*** Block opens ***

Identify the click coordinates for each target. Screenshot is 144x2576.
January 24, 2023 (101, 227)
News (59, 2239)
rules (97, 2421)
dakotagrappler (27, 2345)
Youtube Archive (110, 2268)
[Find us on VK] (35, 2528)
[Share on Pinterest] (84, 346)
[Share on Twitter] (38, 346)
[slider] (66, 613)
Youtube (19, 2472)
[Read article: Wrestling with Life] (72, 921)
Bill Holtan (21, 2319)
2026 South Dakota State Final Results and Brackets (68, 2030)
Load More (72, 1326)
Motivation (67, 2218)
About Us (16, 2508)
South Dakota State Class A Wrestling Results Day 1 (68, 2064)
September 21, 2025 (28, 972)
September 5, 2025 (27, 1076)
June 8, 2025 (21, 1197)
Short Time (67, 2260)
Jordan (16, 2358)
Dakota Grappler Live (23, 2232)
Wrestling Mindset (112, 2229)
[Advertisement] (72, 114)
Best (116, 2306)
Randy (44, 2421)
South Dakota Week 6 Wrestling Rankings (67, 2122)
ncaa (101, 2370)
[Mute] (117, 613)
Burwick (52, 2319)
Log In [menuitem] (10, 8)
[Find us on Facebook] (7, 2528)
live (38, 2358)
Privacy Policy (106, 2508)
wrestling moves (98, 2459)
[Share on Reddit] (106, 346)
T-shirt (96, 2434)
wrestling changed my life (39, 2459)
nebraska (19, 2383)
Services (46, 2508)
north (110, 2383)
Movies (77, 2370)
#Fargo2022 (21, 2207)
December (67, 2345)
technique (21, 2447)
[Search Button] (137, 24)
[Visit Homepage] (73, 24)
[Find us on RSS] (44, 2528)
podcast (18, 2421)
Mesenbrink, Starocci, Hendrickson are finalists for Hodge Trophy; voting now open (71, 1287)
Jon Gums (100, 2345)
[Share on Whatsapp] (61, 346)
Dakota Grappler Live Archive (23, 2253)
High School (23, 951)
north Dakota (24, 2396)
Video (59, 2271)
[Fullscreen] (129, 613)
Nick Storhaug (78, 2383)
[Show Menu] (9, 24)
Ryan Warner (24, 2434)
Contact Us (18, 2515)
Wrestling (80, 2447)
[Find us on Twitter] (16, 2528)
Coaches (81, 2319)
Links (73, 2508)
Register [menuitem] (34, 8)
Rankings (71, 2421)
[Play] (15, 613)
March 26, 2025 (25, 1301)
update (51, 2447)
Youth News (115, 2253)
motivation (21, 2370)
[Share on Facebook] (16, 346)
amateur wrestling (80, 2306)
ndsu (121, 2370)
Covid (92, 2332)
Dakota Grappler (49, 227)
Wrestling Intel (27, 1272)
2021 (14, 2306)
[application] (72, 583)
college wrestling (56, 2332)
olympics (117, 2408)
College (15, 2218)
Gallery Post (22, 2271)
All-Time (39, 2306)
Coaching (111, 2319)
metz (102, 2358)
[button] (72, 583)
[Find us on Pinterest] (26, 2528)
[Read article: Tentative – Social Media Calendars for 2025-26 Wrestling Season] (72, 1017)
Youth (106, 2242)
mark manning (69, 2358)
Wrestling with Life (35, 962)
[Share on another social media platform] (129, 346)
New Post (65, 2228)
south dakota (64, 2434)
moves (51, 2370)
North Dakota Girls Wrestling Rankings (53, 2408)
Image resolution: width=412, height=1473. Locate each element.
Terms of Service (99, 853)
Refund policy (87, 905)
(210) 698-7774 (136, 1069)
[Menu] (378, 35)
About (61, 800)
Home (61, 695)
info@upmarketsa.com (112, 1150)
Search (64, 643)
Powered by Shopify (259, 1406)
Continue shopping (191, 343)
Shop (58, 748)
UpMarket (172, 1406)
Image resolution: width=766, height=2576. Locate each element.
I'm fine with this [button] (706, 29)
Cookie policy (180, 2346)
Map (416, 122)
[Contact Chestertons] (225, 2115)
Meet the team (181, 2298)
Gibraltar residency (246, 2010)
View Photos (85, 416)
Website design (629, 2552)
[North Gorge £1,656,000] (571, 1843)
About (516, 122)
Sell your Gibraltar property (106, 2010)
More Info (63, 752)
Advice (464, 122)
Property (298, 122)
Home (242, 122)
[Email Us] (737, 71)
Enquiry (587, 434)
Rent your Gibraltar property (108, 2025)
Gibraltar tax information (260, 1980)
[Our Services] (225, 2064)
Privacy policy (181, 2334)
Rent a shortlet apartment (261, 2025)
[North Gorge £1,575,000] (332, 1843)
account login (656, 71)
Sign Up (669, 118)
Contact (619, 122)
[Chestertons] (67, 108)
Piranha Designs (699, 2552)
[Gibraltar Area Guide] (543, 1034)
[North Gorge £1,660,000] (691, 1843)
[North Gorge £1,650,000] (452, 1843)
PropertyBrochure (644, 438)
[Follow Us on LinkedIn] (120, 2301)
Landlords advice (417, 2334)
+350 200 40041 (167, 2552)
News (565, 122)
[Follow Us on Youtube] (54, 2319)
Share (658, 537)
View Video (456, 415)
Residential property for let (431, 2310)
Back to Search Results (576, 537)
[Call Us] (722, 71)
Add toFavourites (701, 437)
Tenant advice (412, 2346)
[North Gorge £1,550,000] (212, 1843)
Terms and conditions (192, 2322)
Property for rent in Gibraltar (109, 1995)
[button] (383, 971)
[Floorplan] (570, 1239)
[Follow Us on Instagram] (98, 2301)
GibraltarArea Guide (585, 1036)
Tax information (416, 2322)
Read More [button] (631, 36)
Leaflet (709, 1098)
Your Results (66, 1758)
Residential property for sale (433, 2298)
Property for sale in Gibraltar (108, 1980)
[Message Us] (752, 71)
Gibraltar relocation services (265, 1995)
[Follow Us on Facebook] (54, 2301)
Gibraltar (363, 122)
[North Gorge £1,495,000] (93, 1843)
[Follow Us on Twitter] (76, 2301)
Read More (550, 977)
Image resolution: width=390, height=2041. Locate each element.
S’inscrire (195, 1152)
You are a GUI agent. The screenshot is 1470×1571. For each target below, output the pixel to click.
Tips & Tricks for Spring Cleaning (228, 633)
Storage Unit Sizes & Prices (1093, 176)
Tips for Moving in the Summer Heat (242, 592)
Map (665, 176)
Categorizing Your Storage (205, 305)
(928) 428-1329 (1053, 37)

*** Block closes ***

--- WHAT YOU ARE ASKED TO DO ---
What is wanted is every line from the first line of the entries through the line that contains "live (38, 2358)", given again exactly.

--- SOLUTION TO THIS TASK ---
Identify the click coordinates for each target. Screenshot is 144x2576.
January 24, 2023 (101, 227)
News (59, 2239)
rules (97, 2421)
dakotagrappler (27, 2345)
Youtube Archive (110, 2268)
[Find us on VK] (35, 2528)
[Share on Pinterest] (84, 346)
[Share on Twitter] (38, 346)
[slider] (66, 613)
Youtube (19, 2472)
[Read article: Wrestling with Life] (72, 921)
Bill Holtan (21, 2319)
2026 South Dakota State Final Results and Brackets (68, 2030)
Load More (72, 1326)
Motivation (67, 2218)
About Us (16, 2508)
South Dakota State Class A Wrestling Results Day 1 (68, 2064)
September 21, 2025 (28, 972)
September 5, 2025 (27, 1076)
June 8, 2025 (21, 1197)
Short Time (67, 2260)
Jordan (16, 2358)
Dakota Grappler Live (23, 2232)
Wrestling Mindset (112, 2229)
[Advertisement] (72, 114)
Best (116, 2306)
Randy (44, 2421)
South Dakota Week 6 Wrestling Rankings (67, 2122)
ncaa (101, 2370)
[Mute] (117, 613)
Burwick (52, 2319)
Log In [menuitem] (10, 8)
[Find us on Facebook] (7, 2528)
live (38, 2358)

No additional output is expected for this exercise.